• **Description of the task**: The records below are to be duplicated exactly as they appear.
━━━ Data section
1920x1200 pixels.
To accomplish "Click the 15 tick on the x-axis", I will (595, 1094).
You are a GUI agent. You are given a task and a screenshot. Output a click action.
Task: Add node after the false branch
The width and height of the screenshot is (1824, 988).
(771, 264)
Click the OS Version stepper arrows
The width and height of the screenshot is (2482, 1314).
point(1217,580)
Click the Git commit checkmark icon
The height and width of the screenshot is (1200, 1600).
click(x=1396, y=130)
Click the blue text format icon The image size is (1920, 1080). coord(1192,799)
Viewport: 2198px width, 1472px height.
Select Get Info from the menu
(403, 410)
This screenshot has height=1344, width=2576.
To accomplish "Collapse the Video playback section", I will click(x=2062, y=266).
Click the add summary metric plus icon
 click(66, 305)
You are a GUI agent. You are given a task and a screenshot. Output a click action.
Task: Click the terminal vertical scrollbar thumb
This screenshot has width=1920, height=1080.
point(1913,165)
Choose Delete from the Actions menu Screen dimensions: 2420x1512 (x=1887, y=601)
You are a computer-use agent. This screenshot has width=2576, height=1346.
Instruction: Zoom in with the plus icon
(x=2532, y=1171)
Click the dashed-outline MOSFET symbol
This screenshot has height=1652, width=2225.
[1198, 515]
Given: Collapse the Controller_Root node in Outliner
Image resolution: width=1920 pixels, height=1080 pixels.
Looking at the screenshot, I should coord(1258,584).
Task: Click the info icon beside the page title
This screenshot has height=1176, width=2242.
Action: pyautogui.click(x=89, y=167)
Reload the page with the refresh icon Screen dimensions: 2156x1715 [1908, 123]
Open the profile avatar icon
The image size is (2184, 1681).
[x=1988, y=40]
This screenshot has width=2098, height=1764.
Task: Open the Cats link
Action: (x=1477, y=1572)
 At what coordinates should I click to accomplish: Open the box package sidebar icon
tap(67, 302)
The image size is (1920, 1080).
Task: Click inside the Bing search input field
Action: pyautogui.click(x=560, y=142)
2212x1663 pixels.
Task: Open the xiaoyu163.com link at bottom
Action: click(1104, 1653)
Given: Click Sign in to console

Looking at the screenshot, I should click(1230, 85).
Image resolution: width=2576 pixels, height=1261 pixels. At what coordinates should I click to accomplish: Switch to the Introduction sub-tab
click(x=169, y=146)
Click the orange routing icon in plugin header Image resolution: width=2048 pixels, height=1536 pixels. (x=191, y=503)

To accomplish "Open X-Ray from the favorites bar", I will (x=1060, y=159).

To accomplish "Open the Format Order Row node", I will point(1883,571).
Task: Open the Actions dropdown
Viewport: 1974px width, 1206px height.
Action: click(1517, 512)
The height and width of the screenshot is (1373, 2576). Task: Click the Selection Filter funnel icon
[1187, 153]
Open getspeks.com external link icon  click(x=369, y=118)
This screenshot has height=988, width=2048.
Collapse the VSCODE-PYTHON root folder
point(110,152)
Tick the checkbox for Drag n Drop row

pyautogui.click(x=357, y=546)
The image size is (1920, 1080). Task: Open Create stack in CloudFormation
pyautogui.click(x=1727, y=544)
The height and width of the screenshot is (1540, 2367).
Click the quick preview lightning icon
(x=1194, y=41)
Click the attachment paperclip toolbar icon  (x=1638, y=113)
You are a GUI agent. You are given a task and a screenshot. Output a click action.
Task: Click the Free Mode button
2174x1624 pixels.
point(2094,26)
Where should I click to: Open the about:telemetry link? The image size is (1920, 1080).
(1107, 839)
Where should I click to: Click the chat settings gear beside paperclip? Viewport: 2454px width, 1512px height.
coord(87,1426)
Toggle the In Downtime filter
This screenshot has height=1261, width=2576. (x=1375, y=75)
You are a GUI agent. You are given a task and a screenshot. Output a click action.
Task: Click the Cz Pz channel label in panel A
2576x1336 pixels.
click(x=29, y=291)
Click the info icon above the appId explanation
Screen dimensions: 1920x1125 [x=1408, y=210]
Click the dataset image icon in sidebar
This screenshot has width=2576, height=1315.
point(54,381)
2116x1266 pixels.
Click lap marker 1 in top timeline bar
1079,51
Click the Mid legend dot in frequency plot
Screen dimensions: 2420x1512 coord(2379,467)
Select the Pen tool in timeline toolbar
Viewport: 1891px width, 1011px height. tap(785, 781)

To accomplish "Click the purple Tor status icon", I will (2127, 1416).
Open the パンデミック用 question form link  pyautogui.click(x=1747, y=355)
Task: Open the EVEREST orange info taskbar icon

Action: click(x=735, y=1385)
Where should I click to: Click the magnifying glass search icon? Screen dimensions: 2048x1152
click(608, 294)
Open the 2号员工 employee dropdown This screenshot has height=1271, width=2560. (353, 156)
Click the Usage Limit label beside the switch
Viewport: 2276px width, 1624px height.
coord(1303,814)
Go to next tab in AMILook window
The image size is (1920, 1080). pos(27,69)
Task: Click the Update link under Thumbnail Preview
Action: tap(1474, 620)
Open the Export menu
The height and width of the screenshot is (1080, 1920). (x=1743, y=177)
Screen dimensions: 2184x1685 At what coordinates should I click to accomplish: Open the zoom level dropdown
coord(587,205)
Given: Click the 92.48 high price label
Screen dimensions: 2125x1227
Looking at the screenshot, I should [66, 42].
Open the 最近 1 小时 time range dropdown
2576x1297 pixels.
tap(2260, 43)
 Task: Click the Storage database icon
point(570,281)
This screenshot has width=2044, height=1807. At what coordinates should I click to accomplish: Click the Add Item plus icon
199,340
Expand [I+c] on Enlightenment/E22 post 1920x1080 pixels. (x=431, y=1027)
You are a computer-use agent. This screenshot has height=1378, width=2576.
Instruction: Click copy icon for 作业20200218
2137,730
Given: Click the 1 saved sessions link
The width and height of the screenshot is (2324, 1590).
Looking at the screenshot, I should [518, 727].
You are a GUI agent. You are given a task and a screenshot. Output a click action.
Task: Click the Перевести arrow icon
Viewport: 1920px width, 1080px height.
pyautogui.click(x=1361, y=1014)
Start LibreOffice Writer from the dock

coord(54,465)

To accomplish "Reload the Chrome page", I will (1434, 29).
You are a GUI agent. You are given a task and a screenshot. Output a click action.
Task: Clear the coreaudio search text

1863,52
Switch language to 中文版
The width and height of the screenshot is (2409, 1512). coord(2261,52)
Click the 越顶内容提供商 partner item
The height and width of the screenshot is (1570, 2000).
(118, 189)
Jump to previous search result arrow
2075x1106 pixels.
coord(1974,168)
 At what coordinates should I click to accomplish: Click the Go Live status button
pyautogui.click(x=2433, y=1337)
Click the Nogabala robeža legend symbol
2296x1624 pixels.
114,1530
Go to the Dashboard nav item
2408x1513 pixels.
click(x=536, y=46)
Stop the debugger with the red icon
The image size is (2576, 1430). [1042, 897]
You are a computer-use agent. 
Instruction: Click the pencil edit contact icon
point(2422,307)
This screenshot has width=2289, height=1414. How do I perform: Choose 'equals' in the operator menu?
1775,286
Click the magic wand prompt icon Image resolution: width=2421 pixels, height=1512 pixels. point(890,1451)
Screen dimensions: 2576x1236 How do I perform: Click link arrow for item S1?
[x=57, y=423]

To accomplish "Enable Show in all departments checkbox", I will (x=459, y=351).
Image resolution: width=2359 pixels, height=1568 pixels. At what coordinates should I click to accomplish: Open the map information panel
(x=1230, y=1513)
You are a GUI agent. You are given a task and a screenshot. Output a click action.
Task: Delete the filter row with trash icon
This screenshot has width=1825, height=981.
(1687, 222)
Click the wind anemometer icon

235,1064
━━━━━━
• **Problem solution**:
1920x1200 pixels.
To accomplish "Click the 15 tick on the x-axis", I will (595, 1094).
You are a GUI agent. You are given a task and a screenshot. Output a click action.
Task: Add node after the false branch
The width and height of the screenshot is (1824, 988).
(771, 264)
Click the OS Version stepper arrows
The width and height of the screenshot is (2482, 1314).
point(1217,580)
Click the Git commit checkmark icon
The height and width of the screenshot is (1200, 1600).
click(x=1396, y=130)
Click the blue text format icon The image size is (1920, 1080). coord(1192,799)
Viewport: 2198px width, 1472px height.
Select Get Info from the menu
(403, 410)
This screenshot has height=1344, width=2576.
To accomplish "Collapse the Video playback section", I will click(x=2062, y=266).
Click the add summary metric plus icon
 click(66, 305)
You are a GUI agent. You are given a task and a screenshot. Output a click action.
Task: Click the terminal vertical scrollbar thumb
This screenshot has width=1920, height=1080.
point(1913,165)
Choose Delete from the Actions menu Screen dimensions: 2420x1512 (x=1887, y=601)
You are a computer-use agent. This screenshot has width=2576, height=1346.
Instruction: Zoom in with the plus icon
(x=2532, y=1171)
Click the dashed-outline MOSFET symbol
This screenshot has height=1652, width=2225.
[1198, 515]
Given: Collapse the Controller_Root node in Outliner
Image resolution: width=1920 pixels, height=1080 pixels.
Looking at the screenshot, I should coord(1258,584).
Task: Click the info icon beside the page title
This screenshot has height=1176, width=2242.
Action: pyautogui.click(x=89, y=167)
Reload the page with the refresh icon Screen dimensions: 2156x1715 [1908, 123]
Open the profile avatar icon
The image size is (2184, 1681).
[x=1988, y=40]
This screenshot has width=2098, height=1764.
Task: Open the Cats link
Action: (x=1477, y=1572)
 At what coordinates should I click to accomplish: Open the box package sidebar icon
tap(67, 302)
The image size is (1920, 1080).
Task: Click inside the Bing search input field
Action: pyautogui.click(x=560, y=142)
2212x1663 pixels.
Task: Open the xiaoyu163.com link at bottom
Action: click(1104, 1653)
Given: Click Sign in to console

Looking at the screenshot, I should click(1230, 85).
Image resolution: width=2576 pixels, height=1261 pixels. At what coordinates should I click to accomplish: Switch to the Introduction sub-tab
click(x=169, y=146)
Click the orange routing icon in plugin header Image resolution: width=2048 pixels, height=1536 pixels. (x=191, y=503)

To accomplish "Open X-Ray from the favorites bar", I will (x=1060, y=159).

To accomplish "Open the Format Order Row node", I will point(1883,571).
Task: Open the Actions dropdown
Viewport: 1974px width, 1206px height.
Action: click(1517, 512)
The height and width of the screenshot is (1373, 2576). Task: Click the Selection Filter funnel icon
[1187, 153]
Open getspeks.com external link icon  click(x=369, y=118)
This screenshot has height=988, width=2048.
Collapse the VSCODE-PYTHON root folder
point(110,152)
Tick the checkbox for Drag n Drop row

pyautogui.click(x=357, y=546)
The image size is (1920, 1080). Task: Open Create stack in CloudFormation
pyautogui.click(x=1727, y=544)
The height and width of the screenshot is (1540, 2367).
Click the quick preview lightning icon
(x=1194, y=41)
Click the attachment paperclip toolbar icon  (x=1638, y=113)
You are a GUI agent. You are given a task and a screenshot. Output a click action.
Task: Click the Free Mode button
2174x1624 pixels.
point(2094,26)
Where should I click to: Open the about:telemetry link? The image size is (1920, 1080).
(1107, 839)
Where should I click to: Click the chat settings gear beside paperclip? Viewport: 2454px width, 1512px height.
coord(87,1426)
Toggle the In Downtime filter
This screenshot has height=1261, width=2576. (x=1375, y=75)
You are a GUI agent. You are given a task and a screenshot. Output a click action.
Task: Click the Cz Pz channel label in panel A
2576x1336 pixels.
click(x=29, y=291)
Click the info icon above the appId explanation
Screen dimensions: 1920x1125 [x=1408, y=210]
Click the dataset image icon in sidebar
This screenshot has width=2576, height=1315.
point(54,381)
2116x1266 pixels.
Click lap marker 1 in top timeline bar
1079,51
Click the Mid legend dot in frequency plot
Screen dimensions: 2420x1512 coord(2379,467)
Select the Pen tool in timeline toolbar
Viewport: 1891px width, 1011px height. tap(785, 781)

To accomplish "Click the purple Tor status icon", I will (2127, 1416).
Open the パンデミック用 question form link  pyautogui.click(x=1747, y=355)
Task: Open the EVEREST orange info taskbar icon

Action: click(x=735, y=1385)
Where should I click to: Click the magnifying glass search icon? Screen dimensions: 2048x1152
click(608, 294)
Open the 2号员工 employee dropdown This screenshot has height=1271, width=2560. (353, 156)
Click the Usage Limit label beside the switch
Viewport: 2276px width, 1624px height.
coord(1303,814)
Go to next tab in AMILook window
The image size is (1920, 1080). pos(27,69)
Task: Click the Update link under Thumbnail Preview
Action: tap(1474, 620)
Open the Export menu
The height and width of the screenshot is (1080, 1920). (x=1743, y=177)
Screen dimensions: 2184x1685 At what coordinates should I click to accomplish: Open the zoom level dropdown
coord(587,205)
Given: Click the 92.48 high price label
Screen dimensions: 2125x1227
Looking at the screenshot, I should [66, 42].
Open the 最近 1 小时 time range dropdown
2576x1297 pixels.
tap(2260, 43)
 Task: Click the Storage database icon
point(570,281)
This screenshot has width=2044, height=1807. At what coordinates should I click to accomplish: Click the Add Item plus icon
199,340
Expand [I+c] on Enlightenment/E22 post 1920x1080 pixels. (x=431, y=1027)
You are a computer-use agent. This screenshot has height=1378, width=2576.
Instruction: Click copy icon for 作业20200218
2137,730
Given: Click the 1 saved sessions link
The width and height of the screenshot is (2324, 1590).
Looking at the screenshot, I should [518, 727].
You are a GUI agent. You are given a task and a screenshot. Output a click action.
Task: Click the Перевести arrow icon
Viewport: 1920px width, 1080px height.
pyautogui.click(x=1361, y=1014)
Start LibreOffice Writer from the dock

coord(54,465)

To accomplish "Reload the Chrome page", I will (1434, 29).
You are a GUI agent. You are given a task and a screenshot. Output a click action.
Task: Clear the coreaudio search text

1863,52
Switch language to 中文版
The width and height of the screenshot is (2409, 1512). coord(2261,52)
Click the 越顶内容提供商 partner item
The height and width of the screenshot is (1570, 2000).
(118, 189)
Jump to previous search result arrow
2075x1106 pixels.
coord(1974,168)
 At what coordinates should I click to accomplish: Click the Go Live status button
pyautogui.click(x=2433, y=1337)
Click the Nogabala robeža legend symbol
2296x1624 pixels.
114,1530
Go to the Dashboard nav item
2408x1513 pixels.
click(x=536, y=46)
Stop the debugger with the red icon
The image size is (2576, 1430). [1042, 897]
You are a computer-use agent. 
Instruction: Click the pencil edit contact icon
point(2422,307)
This screenshot has width=2289, height=1414. How do I perform: Choose 'equals' in the operator menu?
1775,286
Click the magic wand prompt icon Image resolution: width=2421 pixels, height=1512 pixels. point(890,1451)
Screen dimensions: 2576x1236 How do I perform: Click link arrow for item S1?
[x=57, y=423]

To accomplish "Enable Show in all departments checkbox", I will (x=459, y=351).
Image resolution: width=2359 pixels, height=1568 pixels. At what coordinates should I click to accomplish: Open the map information panel
(x=1230, y=1513)
You are a GUI agent. You are given a task and a screenshot. Output a click action.
Task: Delete the filter row with trash icon
This screenshot has width=1825, height=981.
(1687, 222)
Click the wind anemometer icon

235,1064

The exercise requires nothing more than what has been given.